(This is the third of four op/eds on Measure J that Streetsblog will publish this week. Monday, Gloria Ohland of Move L.A. made the case for Measure J and Wednesday Streetsblog Board Member Joel Epstein did the same. In between, the BRU made their case for a no vote. – DN)
Only in the car capital of the world could a proposal to build the next generation of mass transit include an enormous payout to the highway lobby. Measure J will provide $18 billion for highways. If “pro-transit” politicians, environmental, and livable communities advocates choose to ignore the fact that highways are not the future of Los Angeles, but rather our past, why should we have to pay for their misapprehension?

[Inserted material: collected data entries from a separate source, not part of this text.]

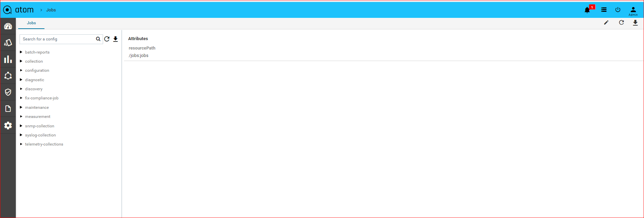
Task: Open the notifications bell icon
Action: pos(587,10)
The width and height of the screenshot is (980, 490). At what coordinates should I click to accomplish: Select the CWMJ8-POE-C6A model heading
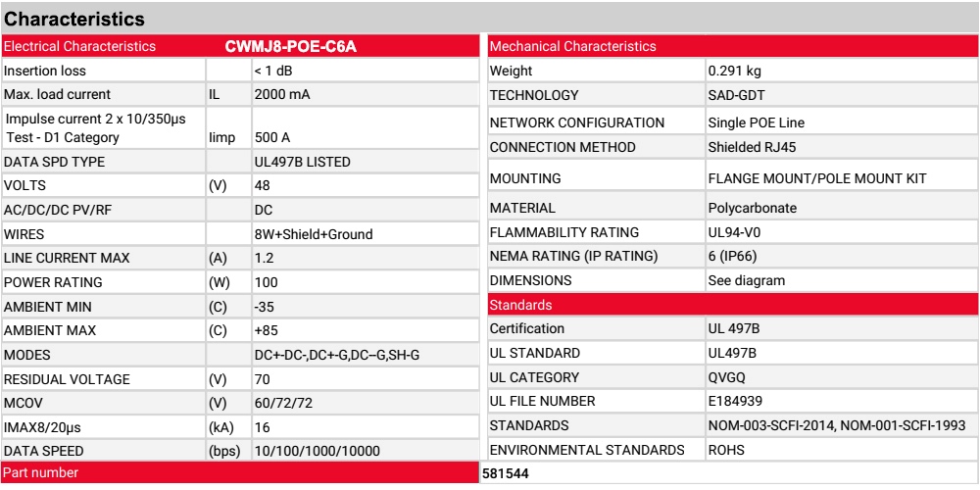coord(291,47)
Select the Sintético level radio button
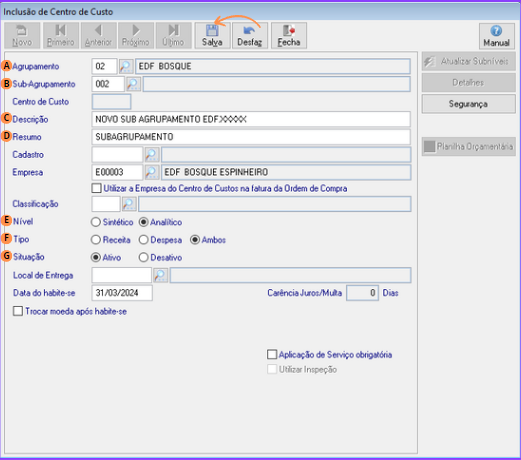 tap(96, 222)
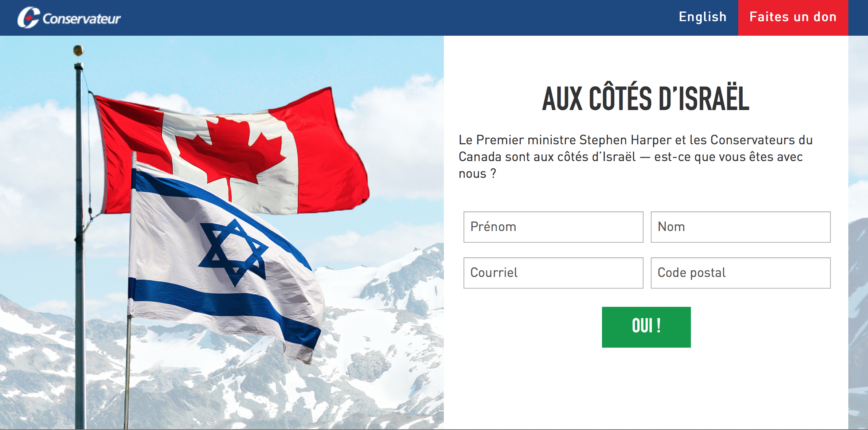Click the AUX CÔTÉS D'ISRAËL heading
The image size is (868, 430).
tap(646, 98)
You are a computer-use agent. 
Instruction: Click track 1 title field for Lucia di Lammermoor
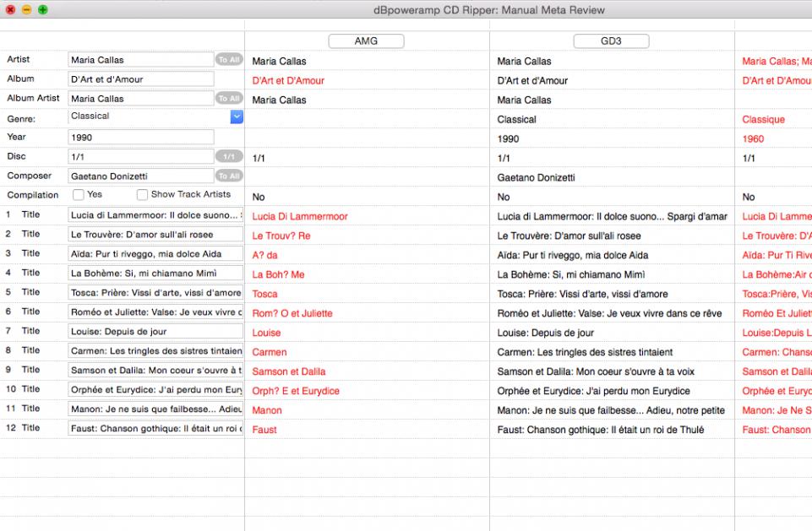coord(155,215)
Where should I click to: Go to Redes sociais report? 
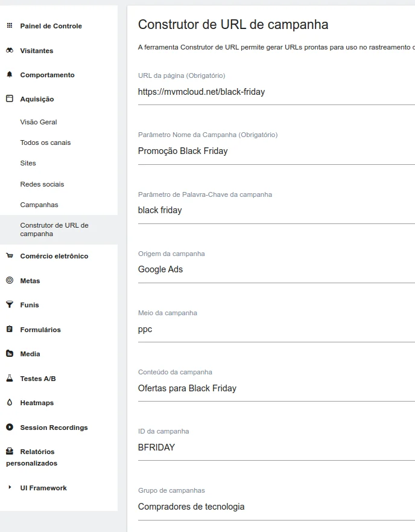pos(42,184)
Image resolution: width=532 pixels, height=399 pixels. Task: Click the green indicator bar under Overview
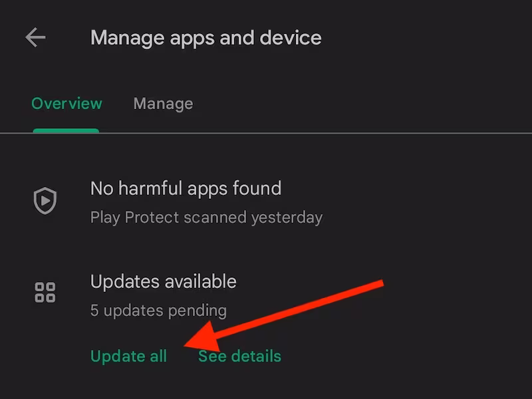[66, 131]
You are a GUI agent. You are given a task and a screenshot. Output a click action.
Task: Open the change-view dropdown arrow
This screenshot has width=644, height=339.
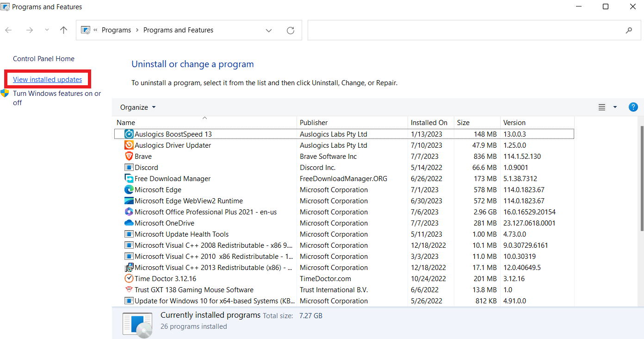(x=615, y=107)
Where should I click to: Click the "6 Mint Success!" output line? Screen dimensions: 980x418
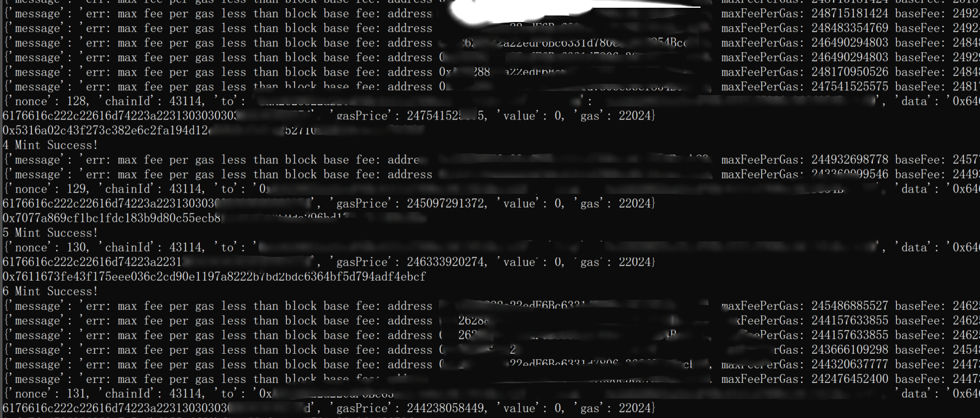pyautogui.click(x=51, y=291)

Today in Northeast LA and the San Gabriel Valley, $760 million, a quarter of a billion dollars from Measure R, the current 2009 ½ cent sales tax, is being dished up right now to a few contractors and developers merely to study the 4.5-mile 710 extension tunnels. It does not matter to the developers whether or not this disastrous polluting dangerous pair of tunnels is ever actually built, they are getting that money now. Measure J will extend that tax money until 2069.
This pair of 4.5 mile double-deck tunnels is being planed to run from El Sereno through Alhambra, South Pasadena, Pasadena to connect to the 210 freeway a few blocks from Huntington Hospital.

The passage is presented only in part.